INSECURITY IN DARFUR AND CHAD
Insecurity remains the greatest part of the threat now facing over 2 million people in Darfur and in refugee camps in Chad. The UN’s Integrated Regional Information Networks reported earlier this week that more than 500 new refugees had fled from Darfur into Chad this past weekend—a sharp uptick—and that humanitarian workers are reporting “cross-border raids by pro-government Janjawid militias were increasing again and [they] expressed fears that the Sudanese government was trying to prevent many more refugees from crossing the border” (UN Integrated Regional Information Networks, August 16, 2004).
Voice of America reports from Chad the following statement by UN High Commission for Refugees spokeswoman Kitty McKinsey:
“‘We have seen some people who have tried to go home to their villages, but when they go home, they said the security was very bad and they either flee to be displaced once more inside Darfur or they cross over into Chad.'” (Voice of America, August 17, 2004)
The UN is reported by Reuters (August 18, 2004) as “concerned by Sudan’s lack of progress in bringing security to Darfur,” noting insecurity in the camps for the displaced in particular:
“‘We are still concerned, very much so, by the lack of progress on the ground,’ [UN] spokeswoman Radhia Achouria told reporters in Khartoum, referring to camp security.” (August 18, 2004)
This hardly comports well with Jan Pronk’s comments of “generally improved security” in the camps.
Other ominous reports of insecurity from the UN make clear that the Janjaweed continues to be unconstrained, and that there is no functioning “police,” despite Khartoum’s claim to be in the process of massively augmenting this force:
“‘Protection and security remain of paramount concern to Internally Displaced Persons,’ [UN spokeswoman Jennifer] Abrahamson noted. ‘General insecurity persists on the ground with continued violence carried out by various armed groups in addition to incidents of banditry and ongoing lawlessness,’ she added. She quoted Internally Displaced Persons as telling a UN team that visited Zam Zam camp [North Darfur] on 16 August , that Janjawid militias had moved closer to El Fasher town and were hiding at Jamena village, 4 km south of the town.” (UN Integrated Regional Information Networks, August 18, 2004).
Another UN report speaks to the continuing threat of rape and violence against women in the camps, particularly by the “police” officers touted by Foreign Minister Ismail:
“‘Internally Displaced Persons report increasing incidents of sexual abuse and exploitation in Abu Shouk Camp near El Fashir committed by police officers,’ said a UN weekly update on the humanitarian situation in North Darfur.” (Agence France-Presse, August 15, 2004)

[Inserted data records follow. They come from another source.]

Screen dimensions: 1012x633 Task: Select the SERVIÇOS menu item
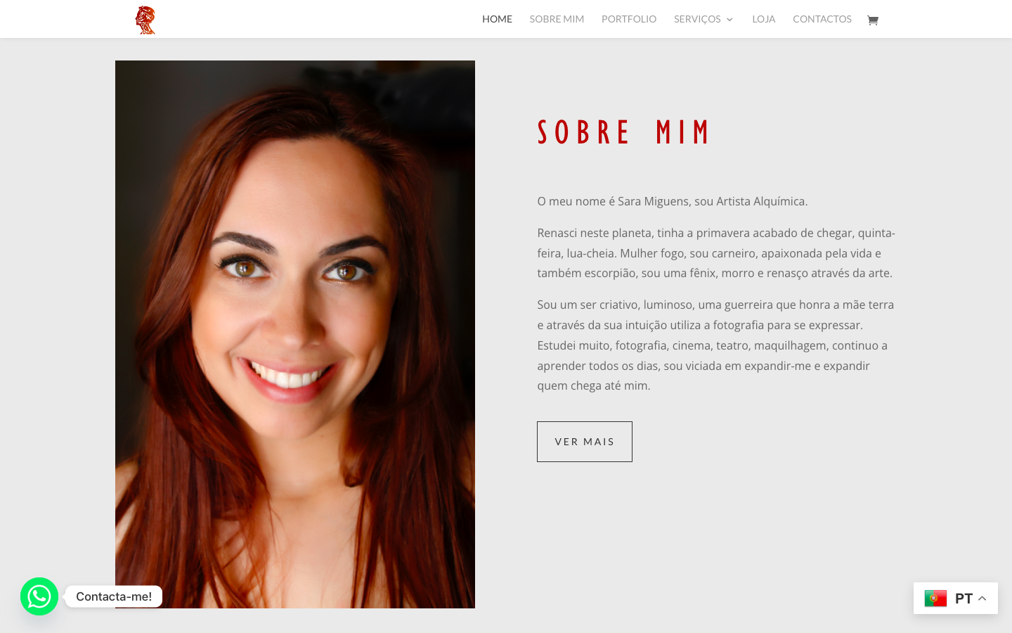point(697,19)
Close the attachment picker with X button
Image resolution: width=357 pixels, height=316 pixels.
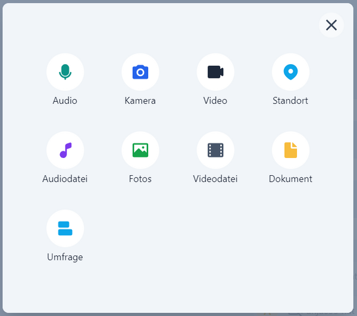(x=331, y=25)
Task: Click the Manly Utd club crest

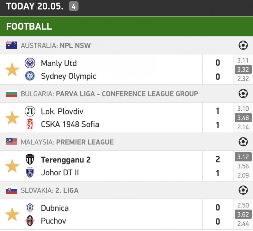Action: point(30,63)
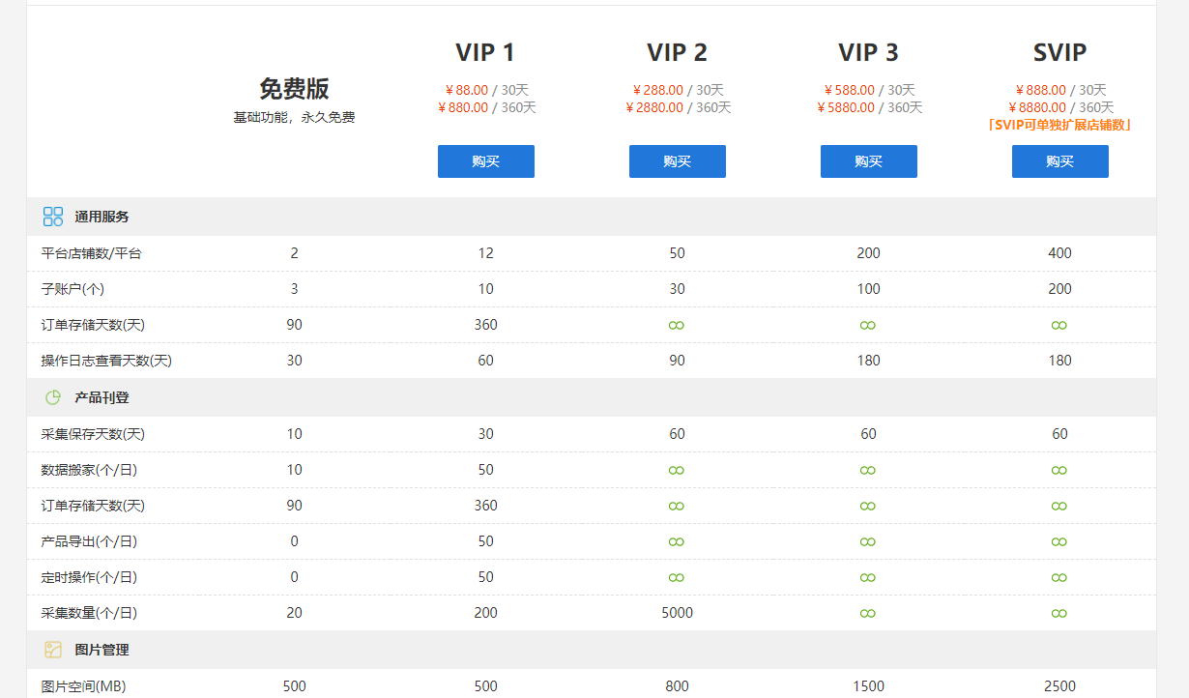Open the SVIP可单独扩展店铺数 orange link
Viewport: 1189px width, 698px height.
point(1059,125)
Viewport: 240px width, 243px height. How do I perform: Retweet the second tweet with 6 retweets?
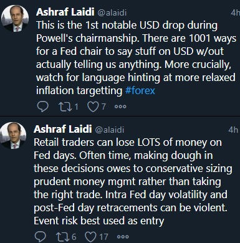[63, 237]
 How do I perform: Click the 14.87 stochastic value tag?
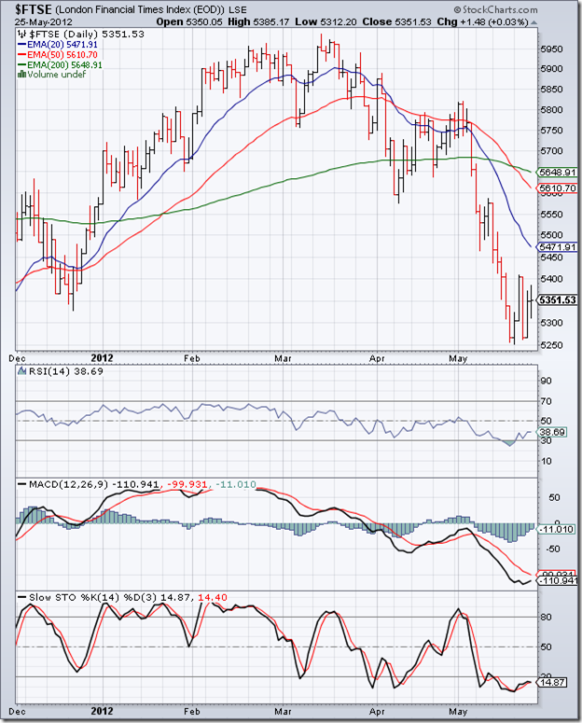551,682
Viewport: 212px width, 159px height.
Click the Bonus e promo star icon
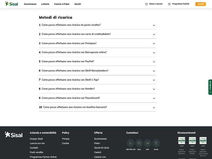tap(146, 4)
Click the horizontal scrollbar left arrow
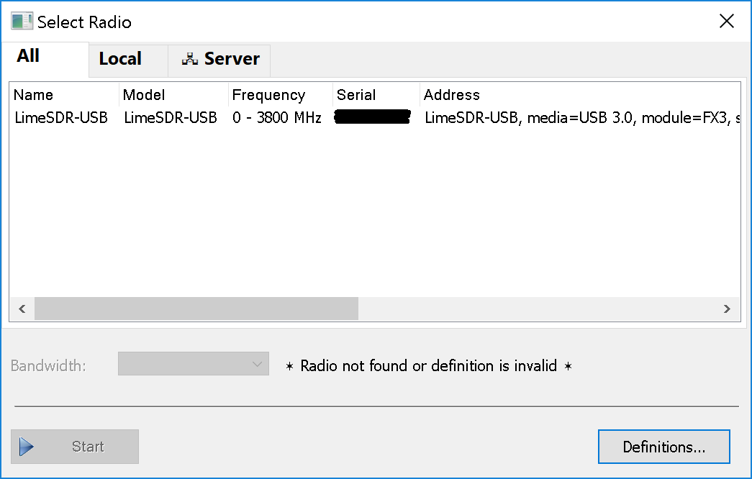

Perhaps most troubling is a report from the Sudan Organization Against Torture (SOAT) on the arrest and torture of Internally Displaced Persons at the Kalma camp (near Nyala, South Darfur) for refusing to assist Khartoum in its new policy of forcing displaced persons from the camps (Khartoum very recently denied all humanitarian aid workers access to the huge Kalma Camp for several days):
“On 15 August 2004, the police forces, security forces and armed forces, arrested 50 Internally Displaced Persons (IDPs) from Kalma IDP camp, 17 kilometres east of Nyala, southern Darfur state. The men were detained by the military for one day. On 16 August 2004, the IDP’s were transferred to Nyala Wasat (central) police station. The 50 IDPs alleged that they were tortured by the armed forces during their arrest from camp. The were beaten with sticks and hands on all over their bodies and flogged on their backs and shoulders to extract their confession that the men encouraged and abetted the IDPs in the camp to refuse to return back to their village.”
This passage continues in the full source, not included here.